Let DE=x and AE = 3 √ 3-X. According to the meaning of the question, we can get 0≤x≤3√3.

∵AD is the symmetry axis of equilateral triangle ABC.

∴AD⊥BC？ BD=DC

∴CD=3 (length of equilateral triangle BC = 6 = 6)

∴CE？ =x？ +9

∵CF is obtained by CE rotation.

∴CE=CF

∫△ABC is an equilateral triangle

∴∠ACB=60

Rotation angle ∠ BCF = 60.

∴∠ACE=∠DCF

∴cos∠ACE=cos∠DCF

∵cos∠ACE=(AC？ +CE？ -AE？ )/(2xACxCE) cos∠DCF=(CD？ +CF？ -DF？ )/(2xCDxCF)

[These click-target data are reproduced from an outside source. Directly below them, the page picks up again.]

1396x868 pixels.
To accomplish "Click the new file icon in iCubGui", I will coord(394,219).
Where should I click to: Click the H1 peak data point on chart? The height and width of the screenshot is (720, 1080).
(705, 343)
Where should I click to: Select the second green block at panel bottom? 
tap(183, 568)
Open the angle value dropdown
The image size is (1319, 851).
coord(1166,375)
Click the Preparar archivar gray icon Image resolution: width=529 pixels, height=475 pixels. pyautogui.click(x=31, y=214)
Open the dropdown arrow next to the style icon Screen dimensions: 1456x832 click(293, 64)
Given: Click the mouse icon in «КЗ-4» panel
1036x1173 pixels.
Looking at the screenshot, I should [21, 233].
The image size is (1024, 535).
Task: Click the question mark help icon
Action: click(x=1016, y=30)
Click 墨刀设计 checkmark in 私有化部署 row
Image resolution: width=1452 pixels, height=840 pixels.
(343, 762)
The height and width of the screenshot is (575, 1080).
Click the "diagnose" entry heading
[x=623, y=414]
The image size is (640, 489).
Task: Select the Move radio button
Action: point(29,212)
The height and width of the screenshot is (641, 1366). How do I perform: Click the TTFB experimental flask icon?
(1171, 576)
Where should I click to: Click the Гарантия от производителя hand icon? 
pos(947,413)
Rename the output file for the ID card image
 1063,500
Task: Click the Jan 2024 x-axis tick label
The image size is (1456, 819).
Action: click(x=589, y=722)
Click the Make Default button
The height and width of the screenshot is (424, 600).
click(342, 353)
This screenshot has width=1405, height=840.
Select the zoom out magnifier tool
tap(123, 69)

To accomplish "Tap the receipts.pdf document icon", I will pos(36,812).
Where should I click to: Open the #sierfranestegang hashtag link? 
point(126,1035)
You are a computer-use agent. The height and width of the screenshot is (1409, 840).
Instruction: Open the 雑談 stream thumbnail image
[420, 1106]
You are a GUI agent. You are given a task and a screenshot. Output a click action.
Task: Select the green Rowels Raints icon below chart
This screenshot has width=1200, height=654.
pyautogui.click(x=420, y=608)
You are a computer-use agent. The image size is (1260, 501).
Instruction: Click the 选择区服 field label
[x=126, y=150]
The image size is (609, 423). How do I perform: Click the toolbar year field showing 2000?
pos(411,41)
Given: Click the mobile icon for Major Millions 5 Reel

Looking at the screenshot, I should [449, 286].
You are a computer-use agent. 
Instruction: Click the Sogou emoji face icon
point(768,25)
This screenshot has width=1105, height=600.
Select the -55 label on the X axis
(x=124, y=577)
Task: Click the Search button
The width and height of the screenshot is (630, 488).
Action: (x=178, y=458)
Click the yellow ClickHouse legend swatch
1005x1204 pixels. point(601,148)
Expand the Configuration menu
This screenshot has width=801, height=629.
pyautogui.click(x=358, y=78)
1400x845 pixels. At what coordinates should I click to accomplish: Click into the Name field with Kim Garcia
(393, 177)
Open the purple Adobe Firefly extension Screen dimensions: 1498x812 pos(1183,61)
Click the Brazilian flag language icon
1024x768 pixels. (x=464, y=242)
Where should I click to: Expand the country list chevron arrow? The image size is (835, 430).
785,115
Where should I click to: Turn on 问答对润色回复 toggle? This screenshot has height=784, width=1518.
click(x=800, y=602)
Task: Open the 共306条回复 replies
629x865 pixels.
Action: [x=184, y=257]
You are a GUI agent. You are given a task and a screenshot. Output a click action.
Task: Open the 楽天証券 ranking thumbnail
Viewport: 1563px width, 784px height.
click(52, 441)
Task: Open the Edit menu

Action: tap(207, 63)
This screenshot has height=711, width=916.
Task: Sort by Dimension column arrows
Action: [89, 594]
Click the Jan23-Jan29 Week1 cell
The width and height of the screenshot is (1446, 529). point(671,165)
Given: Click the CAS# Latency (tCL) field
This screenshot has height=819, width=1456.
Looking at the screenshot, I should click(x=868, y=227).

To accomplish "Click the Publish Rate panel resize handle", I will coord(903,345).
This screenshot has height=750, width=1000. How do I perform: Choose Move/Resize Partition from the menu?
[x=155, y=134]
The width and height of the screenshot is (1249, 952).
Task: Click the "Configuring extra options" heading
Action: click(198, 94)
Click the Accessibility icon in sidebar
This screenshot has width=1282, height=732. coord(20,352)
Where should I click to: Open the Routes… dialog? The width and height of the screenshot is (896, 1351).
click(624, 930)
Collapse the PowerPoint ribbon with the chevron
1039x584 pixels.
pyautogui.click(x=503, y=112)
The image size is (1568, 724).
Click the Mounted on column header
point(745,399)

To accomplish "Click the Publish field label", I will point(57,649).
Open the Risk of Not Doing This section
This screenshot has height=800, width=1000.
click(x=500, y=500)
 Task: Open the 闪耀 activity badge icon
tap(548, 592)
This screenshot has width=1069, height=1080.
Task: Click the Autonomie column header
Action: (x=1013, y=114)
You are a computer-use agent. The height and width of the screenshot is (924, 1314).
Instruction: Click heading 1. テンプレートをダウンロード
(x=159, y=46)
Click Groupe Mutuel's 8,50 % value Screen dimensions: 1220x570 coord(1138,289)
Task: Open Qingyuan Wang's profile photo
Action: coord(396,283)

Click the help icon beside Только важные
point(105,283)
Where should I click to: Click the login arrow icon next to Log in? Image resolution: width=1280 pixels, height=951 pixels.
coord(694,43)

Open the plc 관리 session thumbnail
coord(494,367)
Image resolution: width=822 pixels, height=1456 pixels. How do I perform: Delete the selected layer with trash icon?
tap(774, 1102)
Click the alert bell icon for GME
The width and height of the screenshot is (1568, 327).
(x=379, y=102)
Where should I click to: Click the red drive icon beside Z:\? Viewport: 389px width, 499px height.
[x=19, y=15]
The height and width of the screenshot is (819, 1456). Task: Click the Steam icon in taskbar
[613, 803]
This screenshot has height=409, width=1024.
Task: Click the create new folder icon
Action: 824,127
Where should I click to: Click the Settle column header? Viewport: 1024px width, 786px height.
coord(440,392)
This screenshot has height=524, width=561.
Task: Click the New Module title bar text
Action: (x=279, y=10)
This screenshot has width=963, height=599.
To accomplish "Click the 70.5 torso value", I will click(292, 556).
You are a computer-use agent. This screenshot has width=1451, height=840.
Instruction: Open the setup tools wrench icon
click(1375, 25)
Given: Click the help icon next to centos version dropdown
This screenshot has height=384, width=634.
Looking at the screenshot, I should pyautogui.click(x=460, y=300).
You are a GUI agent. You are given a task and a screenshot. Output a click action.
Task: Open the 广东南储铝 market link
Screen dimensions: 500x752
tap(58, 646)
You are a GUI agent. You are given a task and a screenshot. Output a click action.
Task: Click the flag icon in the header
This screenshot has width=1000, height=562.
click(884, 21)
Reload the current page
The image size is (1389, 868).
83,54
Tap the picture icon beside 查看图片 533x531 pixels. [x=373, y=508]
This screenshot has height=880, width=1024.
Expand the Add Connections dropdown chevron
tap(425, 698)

∴(AC？ +CE？ -AE？ )/2=CD？ +CF？ -DF？

36+CE？ -AE？ = 18+2xDF？

DF？ =x？ -3√3x+9

Formula, get DF? =(x-3√3/2)？ +9/4

∫0≤x≤3√3

When x = 3 ∴ 3/2, DF? There is a minimum value of 9/4.

∴ When x=3√3/2, DF has a minimum value of 3/2.